Getting Started

Requirements

  • Python 3.10 or later
  • An MCP-compatible AI assistant (Claude Desktop, Claude Code, Cursor, or others)
  • Audio files to analyze (WAV, FLAC, MP3, AIFF, OGG supported)

Install Phantom

$ install

curl -sSL https://raw.githubusercontent.com/fadelabs/phantom/main/install.sh | bash

The installer detects your OS, installs dependencies, and configures the MCP server automatically. You can choose core-only (~50MB) or full install with stem separation and reference matching (~2.5GB).

Verify the installation:

$ verify

phantom —version

Configure your AI assistant

Phantom connects to your AI assistant via MCP (Model Context Protocol). You need to tell your assistant where to find the Phantom server.

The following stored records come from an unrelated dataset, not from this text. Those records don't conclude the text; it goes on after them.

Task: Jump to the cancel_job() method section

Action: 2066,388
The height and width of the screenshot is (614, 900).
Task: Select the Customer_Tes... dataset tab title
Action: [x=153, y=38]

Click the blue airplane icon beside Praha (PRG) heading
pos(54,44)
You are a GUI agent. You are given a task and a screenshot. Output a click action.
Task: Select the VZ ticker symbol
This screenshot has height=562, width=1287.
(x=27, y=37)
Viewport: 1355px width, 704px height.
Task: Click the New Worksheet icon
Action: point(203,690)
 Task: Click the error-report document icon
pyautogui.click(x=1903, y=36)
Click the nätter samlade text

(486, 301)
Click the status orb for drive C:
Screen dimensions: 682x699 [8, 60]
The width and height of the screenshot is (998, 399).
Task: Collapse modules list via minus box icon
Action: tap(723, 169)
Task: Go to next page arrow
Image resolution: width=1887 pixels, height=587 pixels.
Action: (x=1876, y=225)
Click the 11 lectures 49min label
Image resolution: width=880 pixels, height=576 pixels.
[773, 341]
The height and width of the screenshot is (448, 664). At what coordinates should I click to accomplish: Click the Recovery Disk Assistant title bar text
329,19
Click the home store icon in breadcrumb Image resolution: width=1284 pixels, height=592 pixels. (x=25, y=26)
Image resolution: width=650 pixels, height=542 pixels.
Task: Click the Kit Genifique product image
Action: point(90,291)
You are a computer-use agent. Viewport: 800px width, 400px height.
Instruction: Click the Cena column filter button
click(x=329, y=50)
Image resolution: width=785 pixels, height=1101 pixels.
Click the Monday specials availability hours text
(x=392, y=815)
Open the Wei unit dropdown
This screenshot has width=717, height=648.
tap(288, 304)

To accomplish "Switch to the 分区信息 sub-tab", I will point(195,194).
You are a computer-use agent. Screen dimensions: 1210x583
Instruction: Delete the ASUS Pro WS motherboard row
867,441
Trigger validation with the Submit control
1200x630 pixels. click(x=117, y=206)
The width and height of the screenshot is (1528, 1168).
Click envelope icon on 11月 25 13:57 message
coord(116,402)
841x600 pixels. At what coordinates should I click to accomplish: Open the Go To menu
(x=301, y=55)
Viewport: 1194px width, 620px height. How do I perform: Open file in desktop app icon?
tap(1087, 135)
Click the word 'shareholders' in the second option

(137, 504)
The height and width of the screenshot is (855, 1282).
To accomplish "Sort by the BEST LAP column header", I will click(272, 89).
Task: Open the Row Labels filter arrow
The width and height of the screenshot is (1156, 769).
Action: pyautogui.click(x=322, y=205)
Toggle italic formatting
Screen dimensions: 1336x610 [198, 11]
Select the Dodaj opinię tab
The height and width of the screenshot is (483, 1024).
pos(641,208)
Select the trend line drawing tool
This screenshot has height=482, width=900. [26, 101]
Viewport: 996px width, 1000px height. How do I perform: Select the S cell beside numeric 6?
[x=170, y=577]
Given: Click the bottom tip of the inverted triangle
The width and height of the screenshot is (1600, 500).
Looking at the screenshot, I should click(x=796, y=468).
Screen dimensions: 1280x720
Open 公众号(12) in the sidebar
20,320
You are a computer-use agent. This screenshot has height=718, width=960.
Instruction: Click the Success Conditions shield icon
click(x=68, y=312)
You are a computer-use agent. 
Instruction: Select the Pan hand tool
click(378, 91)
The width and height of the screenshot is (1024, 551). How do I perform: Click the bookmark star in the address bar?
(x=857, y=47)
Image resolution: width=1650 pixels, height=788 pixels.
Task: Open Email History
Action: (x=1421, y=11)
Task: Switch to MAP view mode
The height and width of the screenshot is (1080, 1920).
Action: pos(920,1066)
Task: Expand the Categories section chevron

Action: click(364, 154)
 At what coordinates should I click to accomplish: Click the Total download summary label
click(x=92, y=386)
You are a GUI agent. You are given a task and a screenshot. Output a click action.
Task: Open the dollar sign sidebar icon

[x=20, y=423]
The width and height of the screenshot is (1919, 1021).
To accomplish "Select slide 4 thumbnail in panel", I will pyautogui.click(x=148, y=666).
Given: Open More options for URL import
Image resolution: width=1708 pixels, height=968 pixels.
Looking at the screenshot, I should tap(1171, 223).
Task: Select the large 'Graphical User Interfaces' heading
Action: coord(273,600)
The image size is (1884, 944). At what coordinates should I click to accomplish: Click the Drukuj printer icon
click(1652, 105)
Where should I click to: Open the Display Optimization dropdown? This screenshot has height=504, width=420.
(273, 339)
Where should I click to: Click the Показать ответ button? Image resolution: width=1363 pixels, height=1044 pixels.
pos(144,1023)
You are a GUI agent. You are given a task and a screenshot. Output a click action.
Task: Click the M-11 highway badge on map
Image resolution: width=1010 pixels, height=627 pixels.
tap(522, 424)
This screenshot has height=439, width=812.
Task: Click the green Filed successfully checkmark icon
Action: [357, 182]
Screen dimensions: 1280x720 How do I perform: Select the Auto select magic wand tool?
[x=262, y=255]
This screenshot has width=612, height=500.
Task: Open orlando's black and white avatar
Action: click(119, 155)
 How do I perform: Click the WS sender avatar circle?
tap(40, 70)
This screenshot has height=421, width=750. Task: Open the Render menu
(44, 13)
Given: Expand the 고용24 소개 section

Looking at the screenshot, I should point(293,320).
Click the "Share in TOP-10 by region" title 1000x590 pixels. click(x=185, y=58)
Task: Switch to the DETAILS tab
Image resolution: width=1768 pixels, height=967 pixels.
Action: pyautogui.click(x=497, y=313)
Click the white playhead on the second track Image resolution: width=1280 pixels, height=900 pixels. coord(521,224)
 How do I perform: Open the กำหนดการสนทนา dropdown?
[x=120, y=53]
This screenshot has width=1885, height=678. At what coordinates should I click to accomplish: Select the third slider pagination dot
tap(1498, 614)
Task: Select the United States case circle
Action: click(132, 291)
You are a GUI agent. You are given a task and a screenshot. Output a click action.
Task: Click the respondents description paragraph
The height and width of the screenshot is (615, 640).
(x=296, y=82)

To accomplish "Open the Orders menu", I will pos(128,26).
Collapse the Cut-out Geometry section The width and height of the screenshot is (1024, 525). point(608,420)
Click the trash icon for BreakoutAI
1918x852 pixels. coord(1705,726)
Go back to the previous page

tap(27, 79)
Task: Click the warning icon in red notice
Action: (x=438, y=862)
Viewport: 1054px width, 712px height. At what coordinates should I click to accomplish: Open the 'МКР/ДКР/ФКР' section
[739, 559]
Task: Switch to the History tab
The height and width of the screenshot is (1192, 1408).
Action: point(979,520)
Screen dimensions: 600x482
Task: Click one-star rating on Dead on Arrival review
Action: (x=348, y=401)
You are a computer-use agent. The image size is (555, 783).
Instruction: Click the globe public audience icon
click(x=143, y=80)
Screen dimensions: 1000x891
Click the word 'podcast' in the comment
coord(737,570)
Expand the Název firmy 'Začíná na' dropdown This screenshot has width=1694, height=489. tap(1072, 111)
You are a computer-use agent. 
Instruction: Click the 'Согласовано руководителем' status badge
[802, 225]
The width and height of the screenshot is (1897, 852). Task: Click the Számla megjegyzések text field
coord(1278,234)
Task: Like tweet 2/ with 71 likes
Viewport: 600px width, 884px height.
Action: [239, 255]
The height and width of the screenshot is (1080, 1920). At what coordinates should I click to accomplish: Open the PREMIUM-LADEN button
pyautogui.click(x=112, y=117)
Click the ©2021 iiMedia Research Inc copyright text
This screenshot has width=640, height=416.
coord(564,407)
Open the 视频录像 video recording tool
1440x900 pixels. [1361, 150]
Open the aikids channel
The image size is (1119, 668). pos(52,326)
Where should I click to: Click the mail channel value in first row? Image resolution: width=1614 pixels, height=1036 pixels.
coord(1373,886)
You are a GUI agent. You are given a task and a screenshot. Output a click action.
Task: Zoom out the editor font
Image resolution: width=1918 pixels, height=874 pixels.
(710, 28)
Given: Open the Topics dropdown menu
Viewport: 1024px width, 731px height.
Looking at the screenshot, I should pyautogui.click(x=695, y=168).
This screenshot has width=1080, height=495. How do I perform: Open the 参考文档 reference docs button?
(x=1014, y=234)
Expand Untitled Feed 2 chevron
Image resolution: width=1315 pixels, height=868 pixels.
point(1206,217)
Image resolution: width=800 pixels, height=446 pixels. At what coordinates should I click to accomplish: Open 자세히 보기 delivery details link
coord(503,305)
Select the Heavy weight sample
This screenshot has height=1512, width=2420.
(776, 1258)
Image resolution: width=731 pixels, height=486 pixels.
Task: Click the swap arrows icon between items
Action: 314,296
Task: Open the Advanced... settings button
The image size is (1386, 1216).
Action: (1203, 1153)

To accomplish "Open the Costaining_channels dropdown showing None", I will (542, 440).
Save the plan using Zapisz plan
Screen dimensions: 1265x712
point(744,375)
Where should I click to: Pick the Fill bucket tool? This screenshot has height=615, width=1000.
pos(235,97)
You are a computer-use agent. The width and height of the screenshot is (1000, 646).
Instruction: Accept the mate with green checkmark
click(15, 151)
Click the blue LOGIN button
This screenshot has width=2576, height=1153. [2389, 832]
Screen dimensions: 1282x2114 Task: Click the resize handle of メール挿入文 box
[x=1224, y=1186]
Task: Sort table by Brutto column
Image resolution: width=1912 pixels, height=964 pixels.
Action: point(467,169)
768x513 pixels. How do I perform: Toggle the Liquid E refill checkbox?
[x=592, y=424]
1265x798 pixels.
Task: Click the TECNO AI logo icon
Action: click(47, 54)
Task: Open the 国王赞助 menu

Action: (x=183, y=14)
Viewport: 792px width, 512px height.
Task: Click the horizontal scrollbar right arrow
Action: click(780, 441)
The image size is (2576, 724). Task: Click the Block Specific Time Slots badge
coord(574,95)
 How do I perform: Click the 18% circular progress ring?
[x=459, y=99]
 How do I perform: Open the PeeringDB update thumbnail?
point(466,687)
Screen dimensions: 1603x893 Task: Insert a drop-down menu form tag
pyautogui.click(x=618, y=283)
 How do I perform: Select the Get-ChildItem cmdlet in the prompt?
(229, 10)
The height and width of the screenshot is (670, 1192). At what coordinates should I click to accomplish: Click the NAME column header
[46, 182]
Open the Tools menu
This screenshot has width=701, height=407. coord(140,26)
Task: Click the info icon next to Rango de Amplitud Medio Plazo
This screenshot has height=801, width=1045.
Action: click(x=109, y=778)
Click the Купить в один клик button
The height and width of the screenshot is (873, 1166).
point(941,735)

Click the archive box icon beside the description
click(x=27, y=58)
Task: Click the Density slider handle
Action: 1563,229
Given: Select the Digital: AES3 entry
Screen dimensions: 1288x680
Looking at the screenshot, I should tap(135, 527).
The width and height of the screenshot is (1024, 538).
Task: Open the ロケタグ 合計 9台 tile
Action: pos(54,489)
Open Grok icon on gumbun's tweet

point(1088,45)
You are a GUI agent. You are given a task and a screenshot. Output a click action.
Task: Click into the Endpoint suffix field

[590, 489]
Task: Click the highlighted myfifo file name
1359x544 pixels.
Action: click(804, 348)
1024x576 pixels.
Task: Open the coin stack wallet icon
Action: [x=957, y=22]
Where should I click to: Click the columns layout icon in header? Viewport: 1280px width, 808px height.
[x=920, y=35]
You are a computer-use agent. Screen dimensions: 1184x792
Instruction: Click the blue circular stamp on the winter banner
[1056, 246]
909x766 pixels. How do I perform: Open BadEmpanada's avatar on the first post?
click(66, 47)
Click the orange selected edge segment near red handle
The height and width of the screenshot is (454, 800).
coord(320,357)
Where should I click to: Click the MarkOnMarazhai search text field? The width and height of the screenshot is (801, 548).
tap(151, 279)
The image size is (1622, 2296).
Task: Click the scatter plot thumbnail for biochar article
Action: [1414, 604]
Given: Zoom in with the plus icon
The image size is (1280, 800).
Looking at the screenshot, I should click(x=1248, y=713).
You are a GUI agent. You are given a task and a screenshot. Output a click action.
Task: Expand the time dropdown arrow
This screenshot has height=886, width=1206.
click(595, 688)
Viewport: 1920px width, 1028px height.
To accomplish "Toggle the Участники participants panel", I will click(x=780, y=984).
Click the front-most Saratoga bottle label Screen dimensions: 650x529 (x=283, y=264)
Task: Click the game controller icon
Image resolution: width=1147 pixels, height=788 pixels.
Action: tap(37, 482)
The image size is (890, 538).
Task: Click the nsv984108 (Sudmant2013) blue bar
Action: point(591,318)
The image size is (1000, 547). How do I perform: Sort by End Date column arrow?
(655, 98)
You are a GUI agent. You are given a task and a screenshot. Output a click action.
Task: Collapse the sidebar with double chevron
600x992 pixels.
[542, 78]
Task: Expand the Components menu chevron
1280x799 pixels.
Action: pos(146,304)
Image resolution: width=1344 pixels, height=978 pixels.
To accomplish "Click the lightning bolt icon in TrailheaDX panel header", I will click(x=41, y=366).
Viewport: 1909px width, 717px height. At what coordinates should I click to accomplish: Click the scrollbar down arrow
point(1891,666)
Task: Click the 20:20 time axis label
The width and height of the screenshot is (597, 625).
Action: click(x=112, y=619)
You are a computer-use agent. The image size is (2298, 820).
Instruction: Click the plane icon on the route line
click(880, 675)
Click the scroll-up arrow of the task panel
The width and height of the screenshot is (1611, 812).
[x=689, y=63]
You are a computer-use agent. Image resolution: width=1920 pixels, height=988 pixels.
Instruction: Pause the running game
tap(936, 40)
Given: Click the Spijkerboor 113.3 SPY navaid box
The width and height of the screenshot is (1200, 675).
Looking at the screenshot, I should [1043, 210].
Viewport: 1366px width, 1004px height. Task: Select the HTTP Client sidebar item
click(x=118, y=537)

See the full configuration guide: Configuring AI Assistants

Quick setup for Claude Code:

Claude Code

claude mcp add phantom — phantom-mcp

Quick setup for Claude Desktop — add to your claude_desktop_config.json:

claude_desktop_config.json

{ "mcpServers": { "phantom": { "command": "phantom-mcp", "args": [] } } }

Run your first analysis

Once connected, ask your AI assistant to analyze an audio file. Use a natural language prompt — no special syntax needed.

Your prompt:

Analyze the loudness of my mix at mix-v3.wav

Phantom output:

Loudness Analysis Integrated: -14.2 LUFS True peak: -0.8 dBTP Range (LRA): 7.3 LU Short-term: -12.1 LUFS (max) Momentary: -9.4 LUFS (max)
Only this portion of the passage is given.